### Task description
Images stay out. Everything else in the records is repeated exactly.

### Entries shown
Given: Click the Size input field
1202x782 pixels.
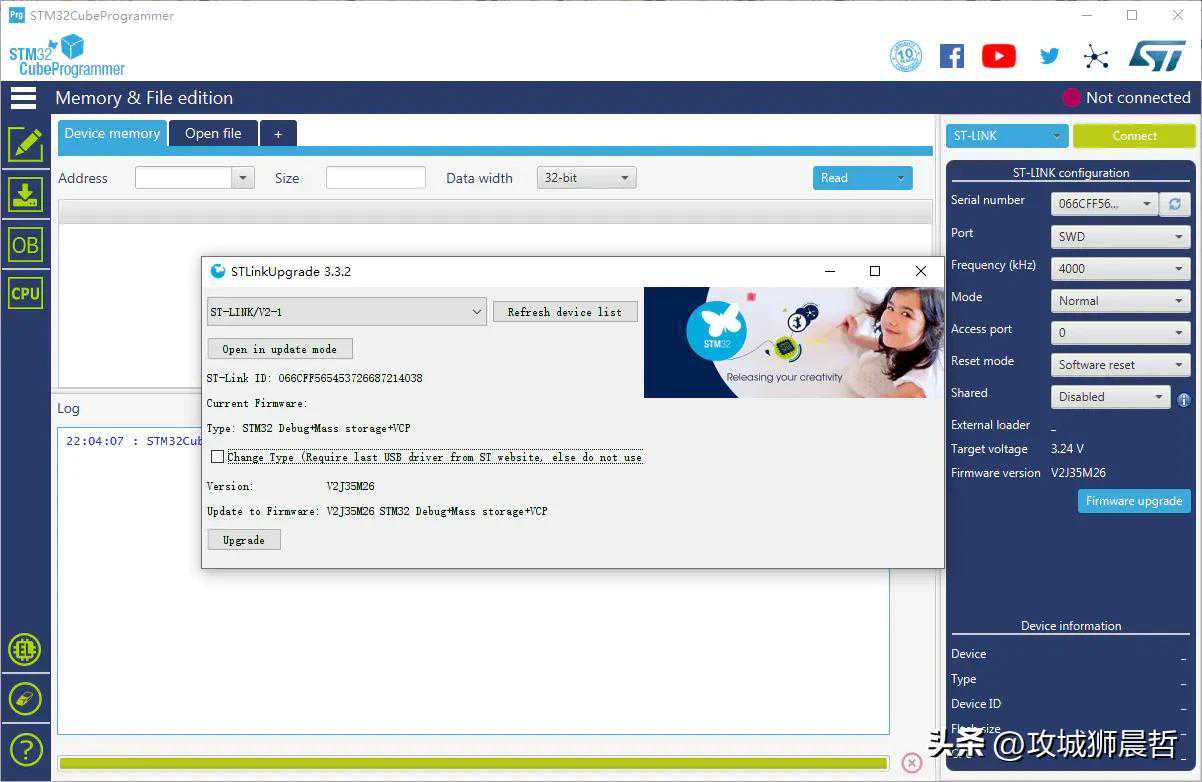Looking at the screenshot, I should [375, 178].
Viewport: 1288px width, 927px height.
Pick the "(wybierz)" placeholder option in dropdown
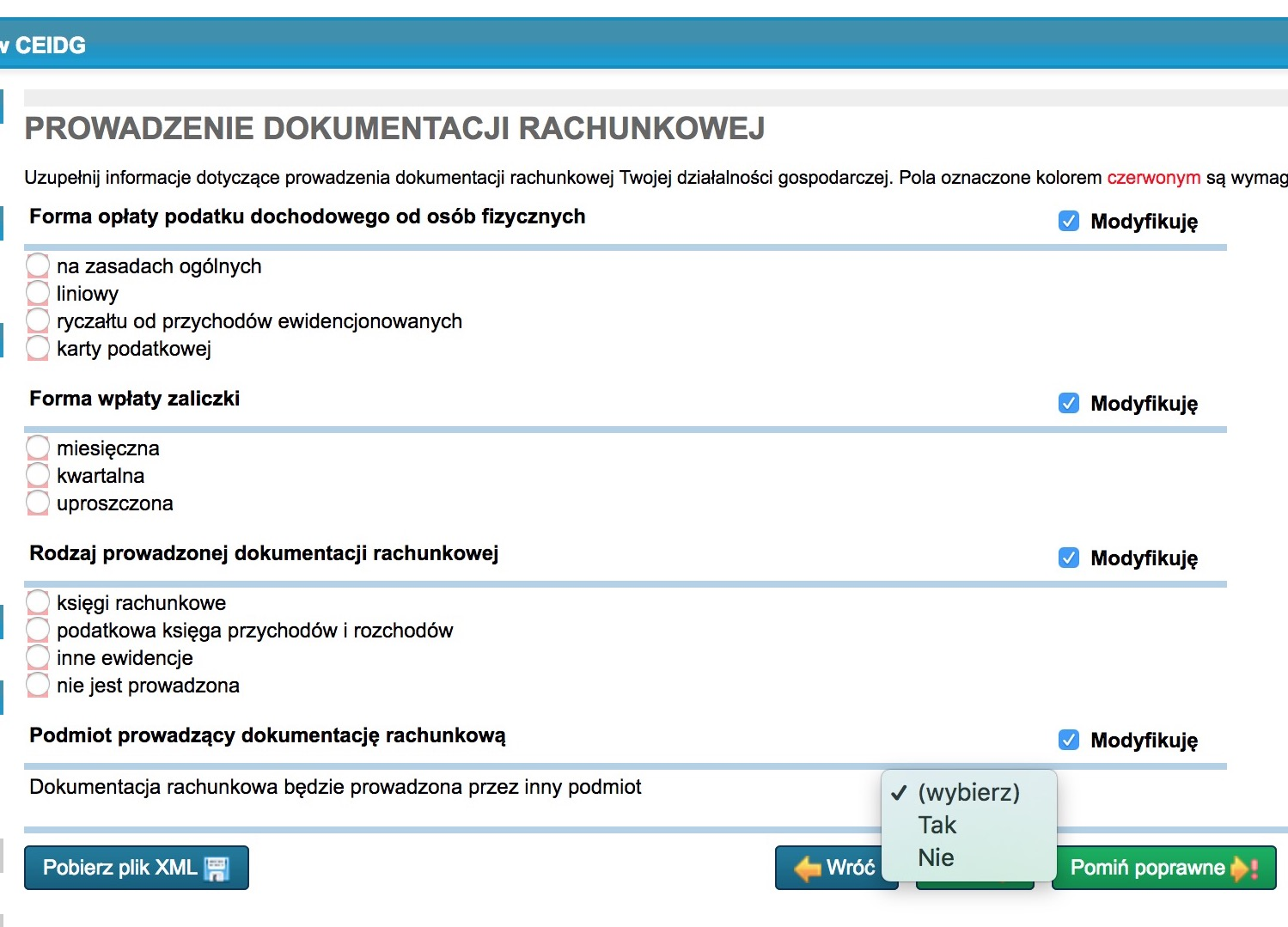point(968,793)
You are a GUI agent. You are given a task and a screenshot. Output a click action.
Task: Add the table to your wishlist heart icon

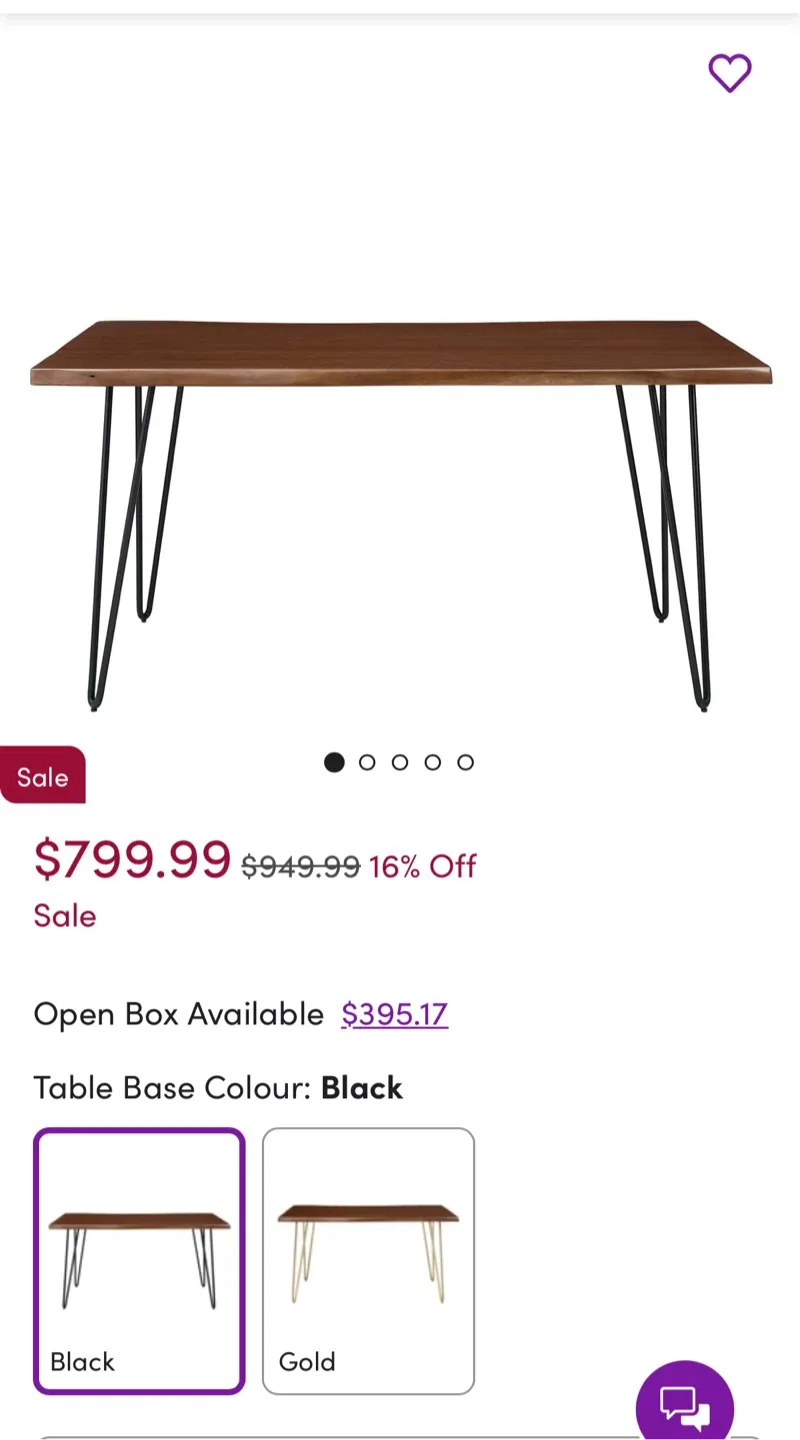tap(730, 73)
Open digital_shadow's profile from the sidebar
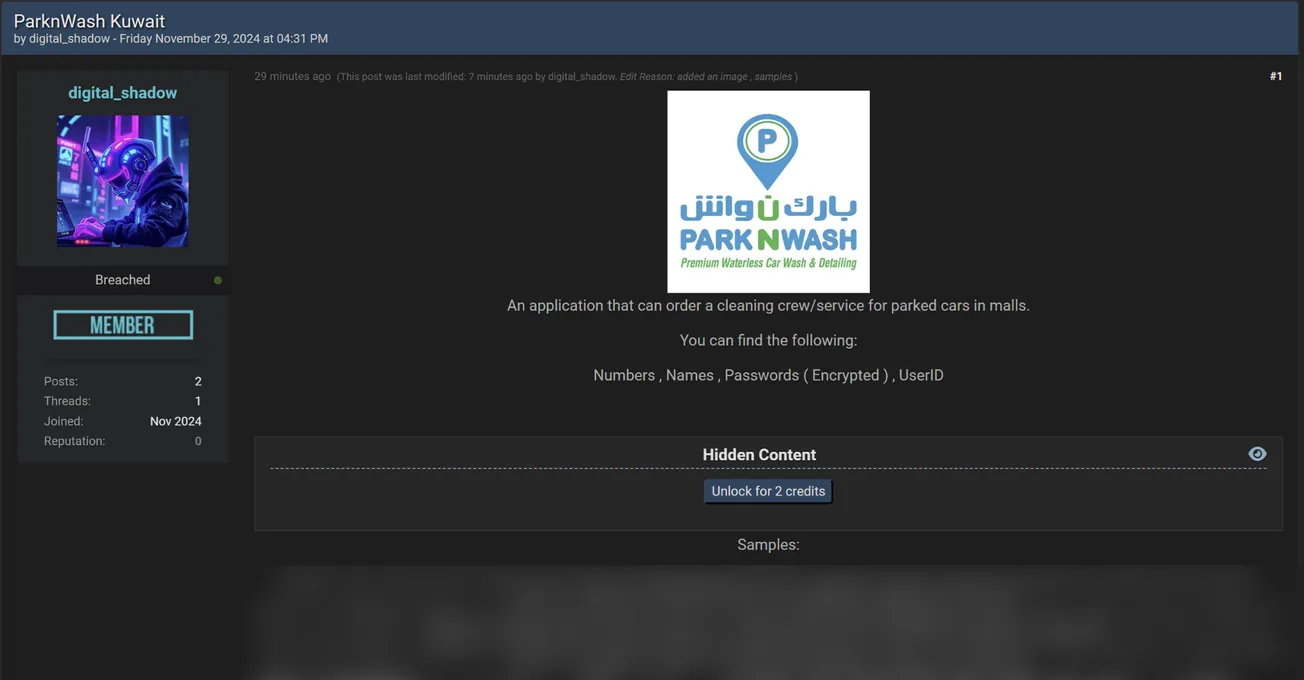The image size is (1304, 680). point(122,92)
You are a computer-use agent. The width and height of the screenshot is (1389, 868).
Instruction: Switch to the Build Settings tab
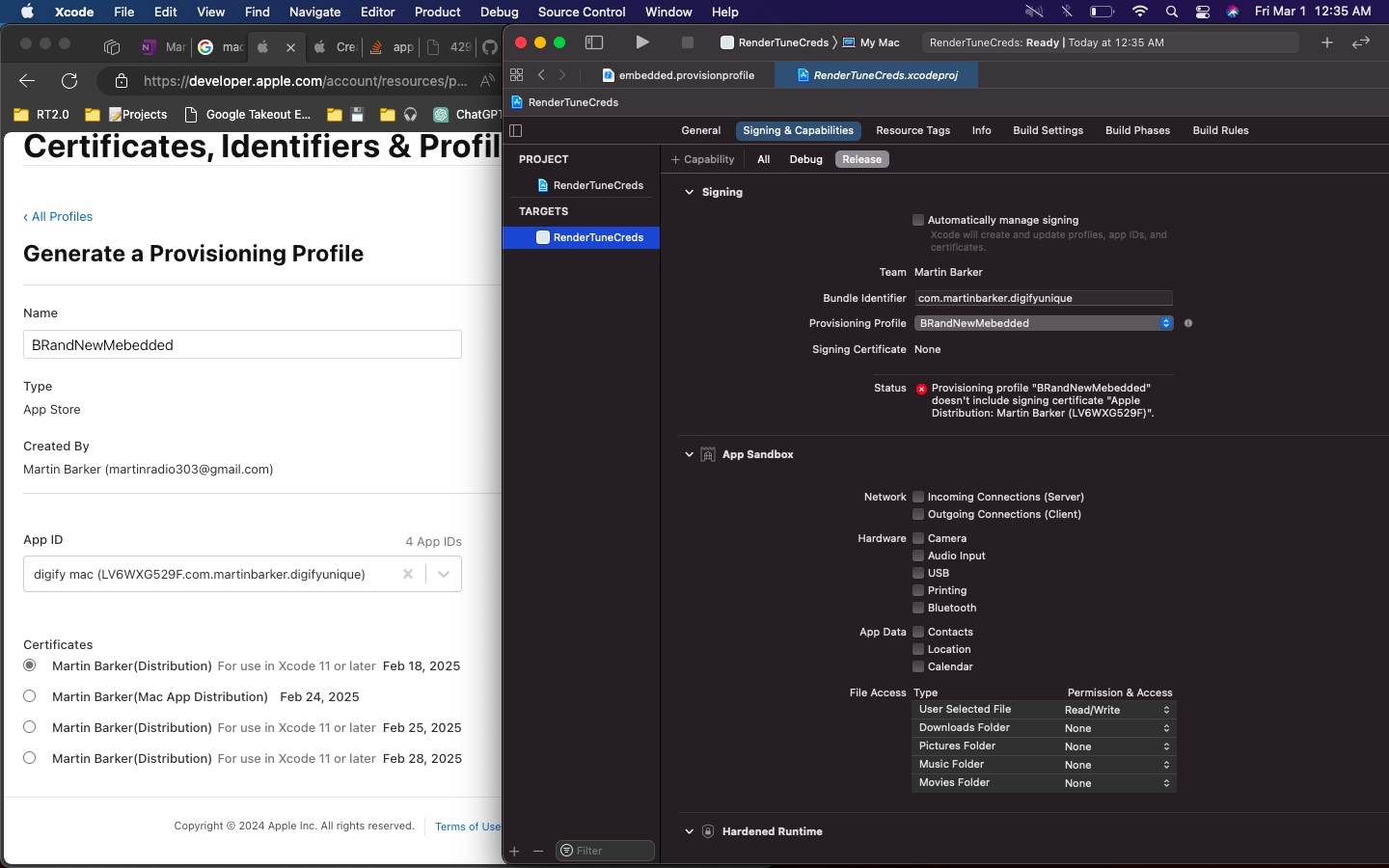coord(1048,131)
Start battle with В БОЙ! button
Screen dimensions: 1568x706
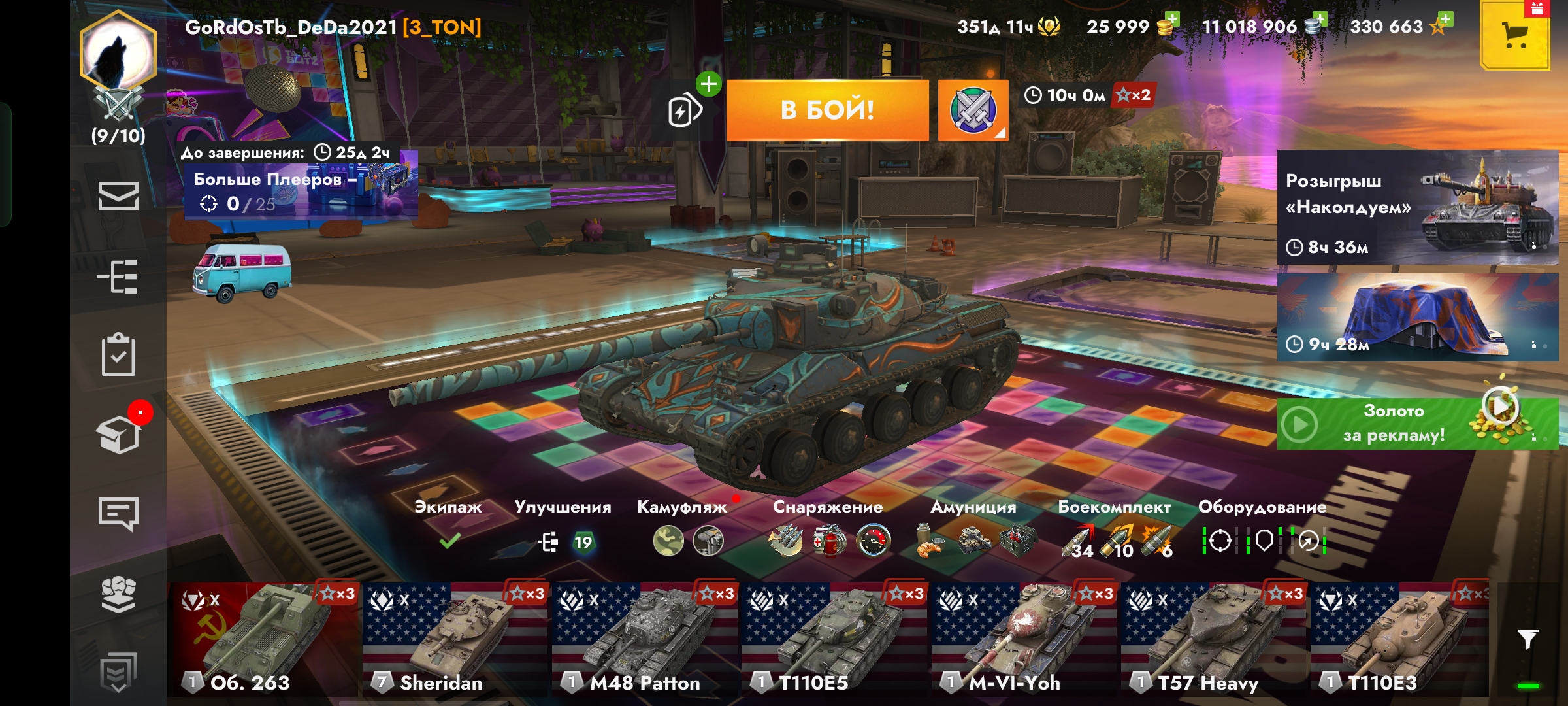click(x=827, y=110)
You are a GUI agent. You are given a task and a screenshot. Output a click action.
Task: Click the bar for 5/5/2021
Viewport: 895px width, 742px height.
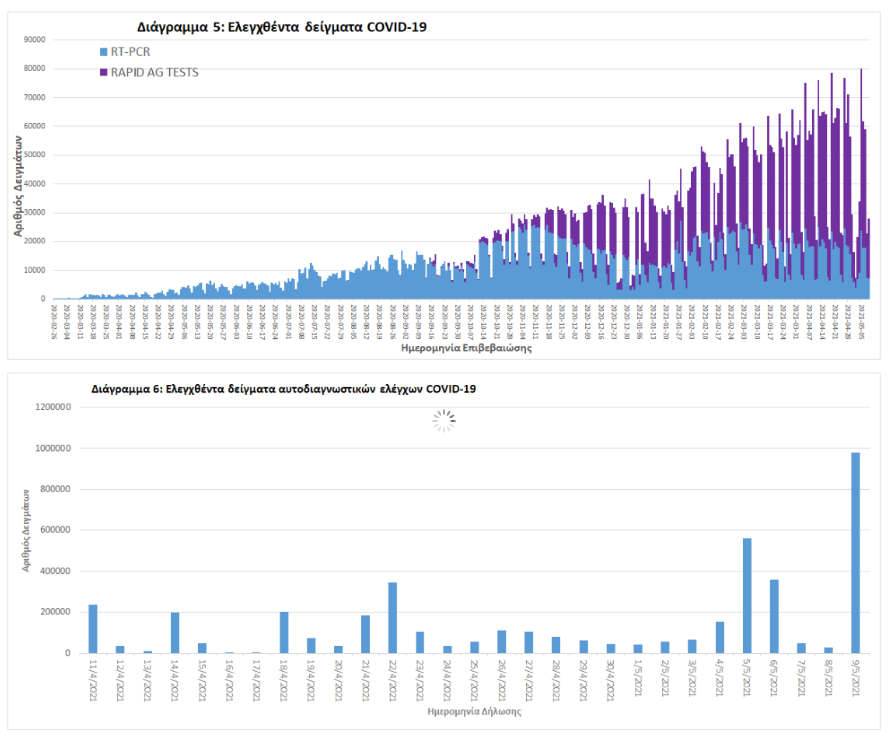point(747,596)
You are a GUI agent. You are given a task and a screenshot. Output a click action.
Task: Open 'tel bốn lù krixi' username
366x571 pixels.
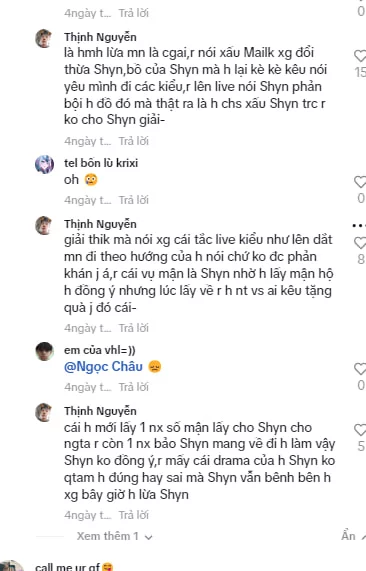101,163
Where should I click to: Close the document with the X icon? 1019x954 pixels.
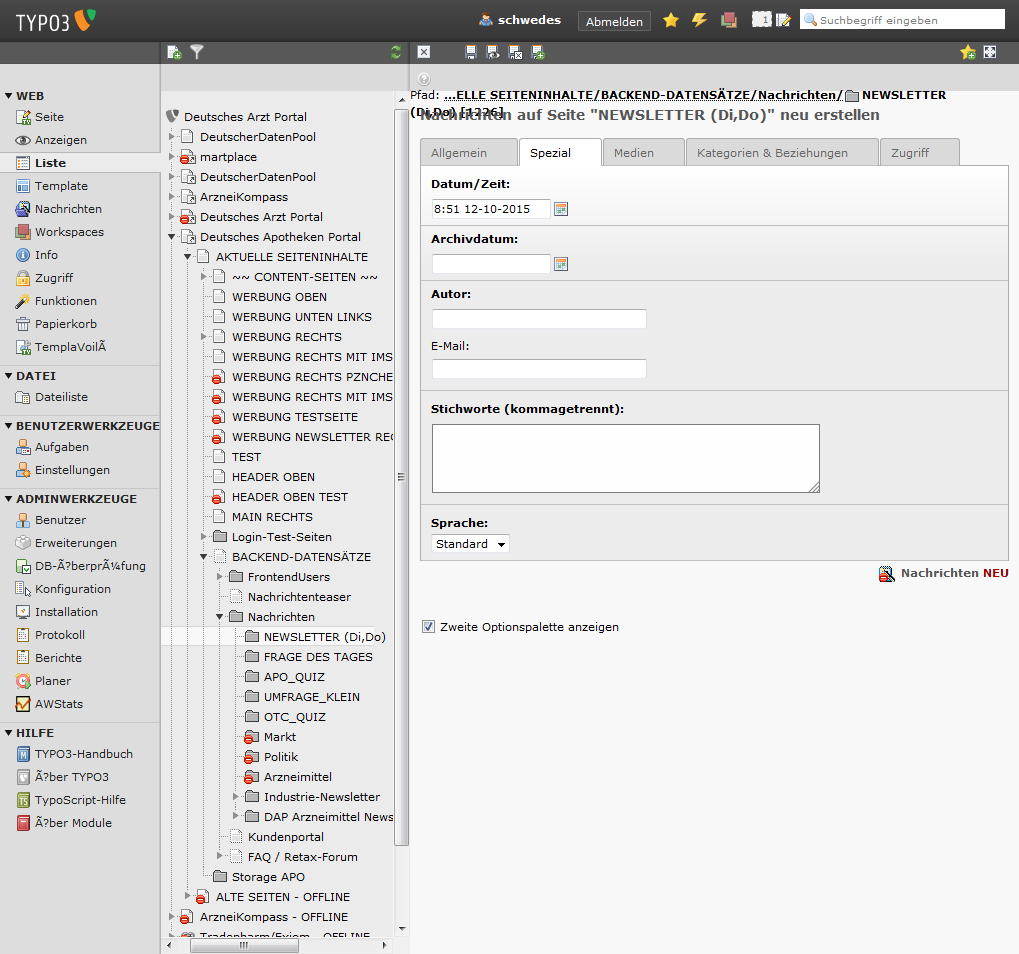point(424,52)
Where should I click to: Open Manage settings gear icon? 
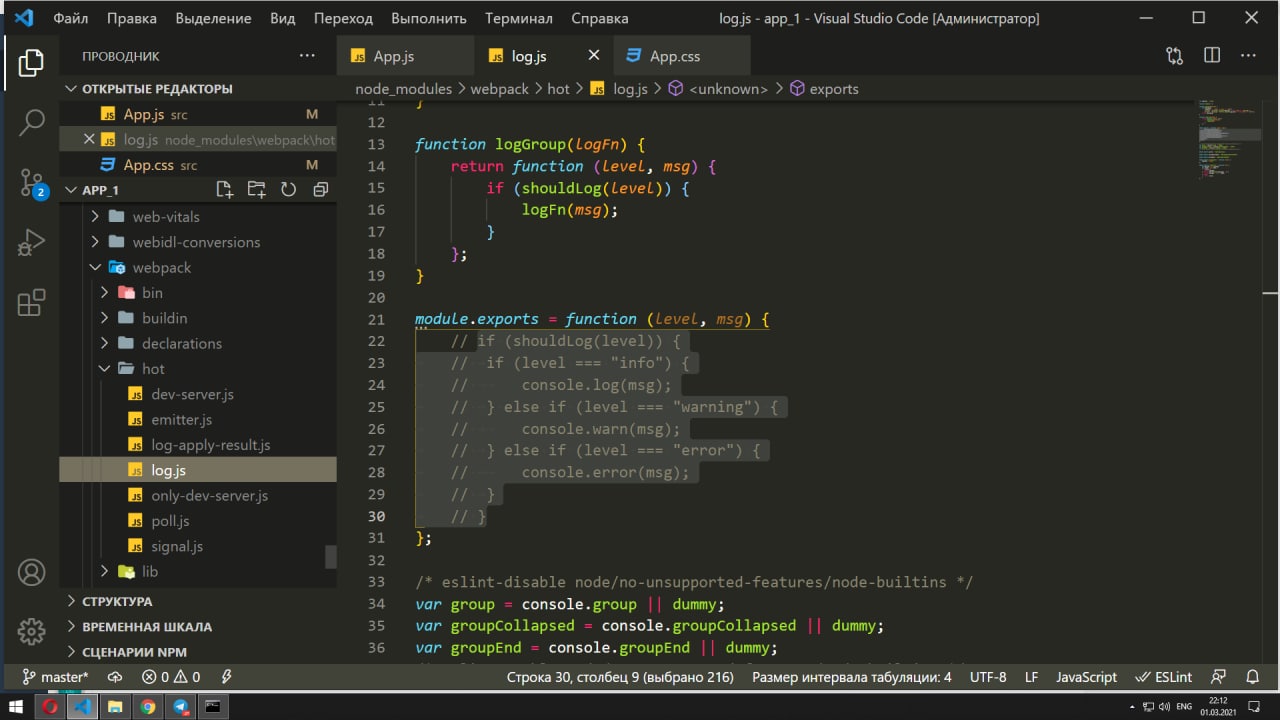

### Reply to the exercise
Given: Click the Size input field
1202x782 pixels.
Looking at the screenshot, I should [375, 178].
Viewport: 1288px width, 927px height.
Pick the "(wybierz)" placeholder option in dropdown
point(968,793)
You are a GUI agent. You are given a task and a screenshot. Output a click action.
Task: Add the table to your wishlist heart icon

tap(730, 73)
Open digital_shadow's profile from the sidebar
The image size is (1304, 680). point(122,92)
You are a computer-use agent. The width and height of the screenshot is (1389, 868).
Instruction: Switch to the Build Settings tab
coord(1048,131)
Start battle with В БОЙ! button
Screen dimensions: 1568x706
click(x=827, y=110)
You are a GUI agent. You are given a task and a screenshot. Output a click action.
Task: Click the bar for 5/5/2021
Viewport: 895px width, 742px height.
point(747,596)
You are a GUI agent. You are given a task and a screenshot. Output a click action.
Task: Open 'tel bốn lù krixi' username
366x571 pixels.
101,163
Where should I click to: Close the document with the X icon? 1019x954 pixels.
point(424,52)
Where should I click to: Open Manage settings gear icon? 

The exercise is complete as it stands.